**The request**. Copy out each of the entries below word for word, leaving out the pictures.

**Input rows**.
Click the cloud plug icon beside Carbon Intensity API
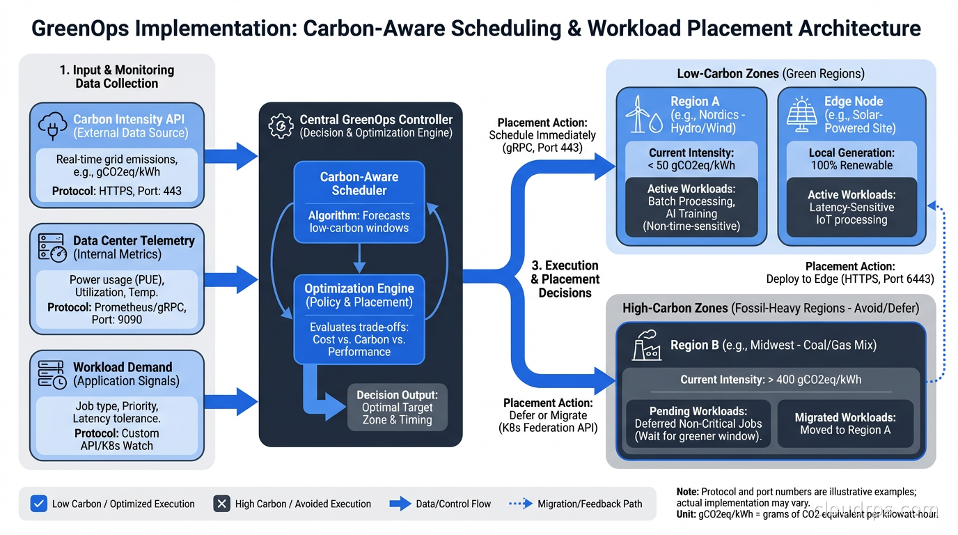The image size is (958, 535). click(54, 126)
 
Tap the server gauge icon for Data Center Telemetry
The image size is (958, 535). click(52, 248)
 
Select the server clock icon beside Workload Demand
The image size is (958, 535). click(52, 374)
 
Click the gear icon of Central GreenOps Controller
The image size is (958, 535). click(280, 125)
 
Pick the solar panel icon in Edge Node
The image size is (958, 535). click(801, 115)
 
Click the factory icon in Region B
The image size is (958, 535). click(647, 346)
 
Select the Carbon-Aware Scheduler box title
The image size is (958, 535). click(359, 184)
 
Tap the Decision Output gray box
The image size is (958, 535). click(396, 407)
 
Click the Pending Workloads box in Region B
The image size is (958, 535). click(698, 424)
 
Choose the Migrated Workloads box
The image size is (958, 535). click(845, 424)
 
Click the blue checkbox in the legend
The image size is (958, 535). click(39, 504)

**Result for this task**.
Click the cloud plug icon beside Carbon Intensity API
The image size is (958, 535). click(54, 126)
 
Tap the server gauge icon for Data Center Telemetry
The image size is (958, 535). click(52, 248)
 
Select the server clock icon beside Workload Demand
The image size is (958, 535). click(52, 374)
 
Click the gear icon of Central GreenOps Controller
The image size is (958, 535). click(280, 125)
 
Pick the solar panel icon in Edge Node
The image size is (958, 535). click(801, 115)
 
Click the factory icon in Region B
The image size is (958, 535). click(647, 346)
 
Select the Carbon-Aware Scheduler box title
The image size is (958, 535). click(359, 184)
 
Tap the Decision Output gray box
The image size is (958, 535). click(396, 407)
 
Click the Pending Workloads box in Region B
The image size is (958, 535). click(698, 424)
 
Choose the Migrated Workloads box
The image size is (958, 535). click(845, 424)
 
Click the blue checkbox in the legend
The image size is (958, 535). click(39, 504)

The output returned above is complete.